Find the prime factorization of $$$1128$$$.

Start with the number $$$2$$$.

Determine whether $$$1128$$$ is divisible by $$$2$$$.

It is divisible, thus, divide $$$1128$$$ by $$${\color{green}2}$$$: $$$\frac{1128}{2} = {\color{red}564}$$$.

Determine whether $$$564$$$ is divisible by $$$2$$$.

It is divisible, thus, divide $$$564$$$ by $$${\color{green}2}$$$: $$$\frac{564}{2} = {\color{red}282}$$$.

Determine whether $$$282$$$ is divisible by $$$2$$$.

It is divisible, thus, divide $$$282$$$ by $$${\color{green}2}$$$: $$$\frac{282}{2} = {\color{red}141}$$$.

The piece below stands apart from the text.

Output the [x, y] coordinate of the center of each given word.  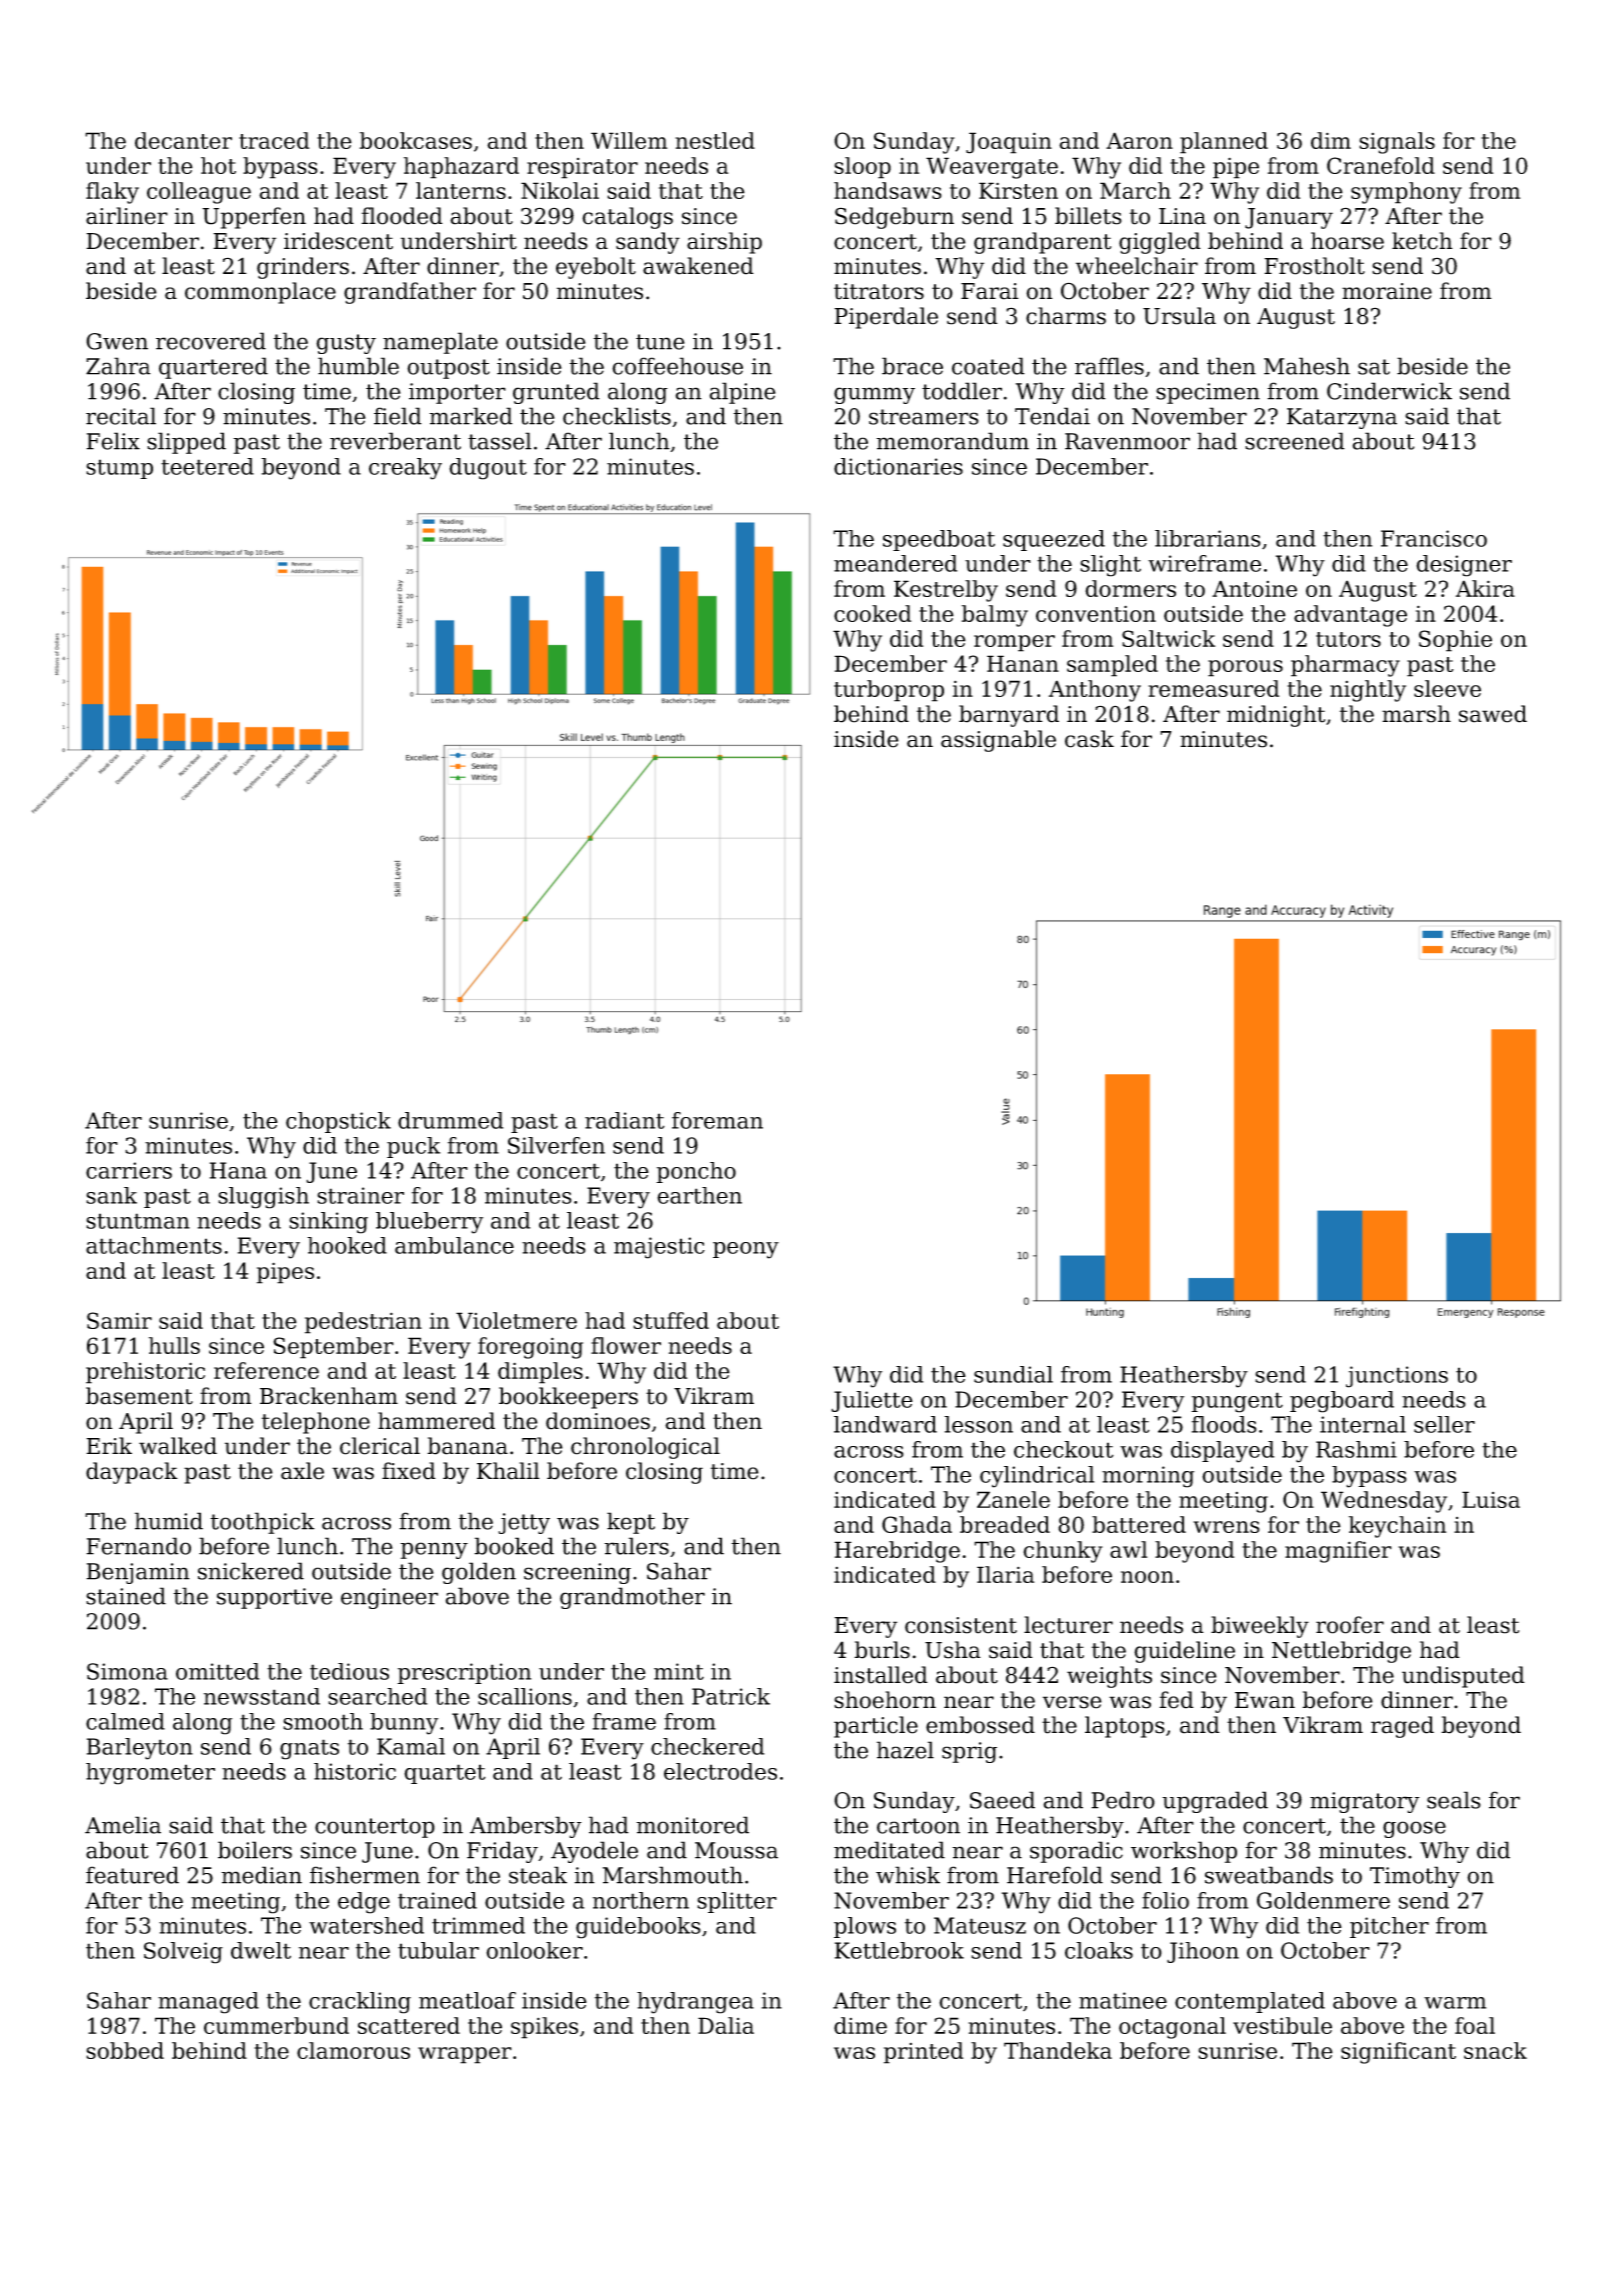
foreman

Determine whether $$$141$$$ is divisible by $$$2$$$.

Since it is not divisible, move to the next prime number.

The next prime number is $$$3$$$.

Determine whether $$$141$$$ is divisible by $$$3$$$.

It is divisible, thus, divide $$$141$$$ by $$${\color{green}3}$$$: $$$\frac{141}{3} = {\color{red}47}$$$.

The prime number $$${\color{green}47}$$$ has no other factors then $$$1$$$ and $$${\color{green}47}$$$: $$$\frac{47}{47} = {\color{red}1}$$$.

Since we have obtained $$$1$$$, we are done.

Now, just count the number of occurences of the divisors (green numbers), and write down the prime factorization: $$$1128 = 2^{3} \cdot 3 \cdot 47$$$.

The prime factorization is $$$1128 = 2^{3} \cdot 3 \cdot 47$$$A.